Diogène Laërce rapporte une parole adressée par Platon à un de ses esclaves :
« Tu aurais reçu le fouet, si je n’étais pas en colère. » (III 38)
Je serais porté à la lire comme une leçon morale (condamnation de la passion, approbation de la sanction, détachement de l’association sanction/passion etc).
La grande philosophe anglaise Elisabeth Anscombe dans L'intention, livre majeur de philosophie de l’action, publié en 1957 et traduit en français en 2002 (!), s’en sert tout autrement :
La grande philosophe anglaise Elisabeth Anscombe dans L'intention, livre majeur de philosophie de l’action, publié en 1957 et traduit en français en 2002 (!), s’en sert tout autrement :
« C’est (…) le sens de l’expression « raison d’agir » que nous essayons d’élucider ici. Ne pourrait-on pas pas prédire les causes mentales et leurs effets ? Ou même leurs effets après que leurs causes se sont produites ? Par exemple, « cela va me mettre en colère ». Ici, il peut être intéressant de dénoncer l’erreur selon laquelle on ne pourrait pas choisir d’agir pour un motif : lorsque Platon dit à un esclave « Je devrais te battre si je n’étais pas en colère. », il fait un choix de ce genre ; ou encore, un homme pourrait avoir comme ligne de conduite de ne jamais faire de remarques sur une personne, parce qu’il ne pourrait pas en parler sans envie ni sans admiration. » (14 p.62)

Données recueillies:
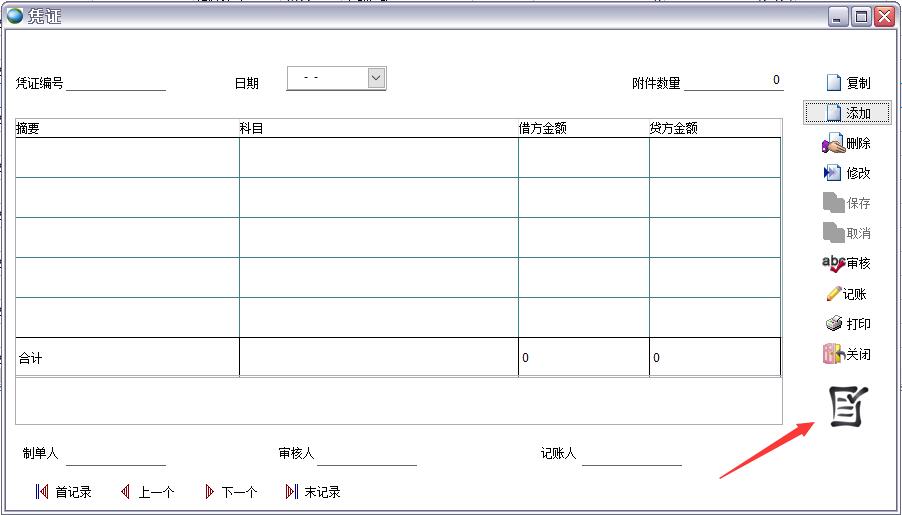Click the first row 科目 cell

[378, 158]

Consigne 1:
Reproduisez mot pour mot le passage de l'extrait source qui commence par « Je serais porté » et se poursuit jusqu'à « l’association sanction/passion etc). ».
Consigne 2:
Pour chaque affirmation, dites par oui ou par non si elle concorde avec l'extrait source, en citant les mots du texte qui tranchent. (a) L'intention a été publié en 1957 ; (b) sa traduction française date de 1975 ; (c) selon Diogène Laërce, la parole à l'esclave vient de Socrate.

Réponse 1:
Je serais porté à la lire comme une leçon morale (condamnation de la passion, approbation de la sanction, détachement de l’association sanction/passion etc).

Réponse 2:
(a) Oui : « publié en 1957 ».
(b) Non : « traduit en français en 2002 ».
(c) Non : « une parole adressée par Platon à un de ses esclaves ».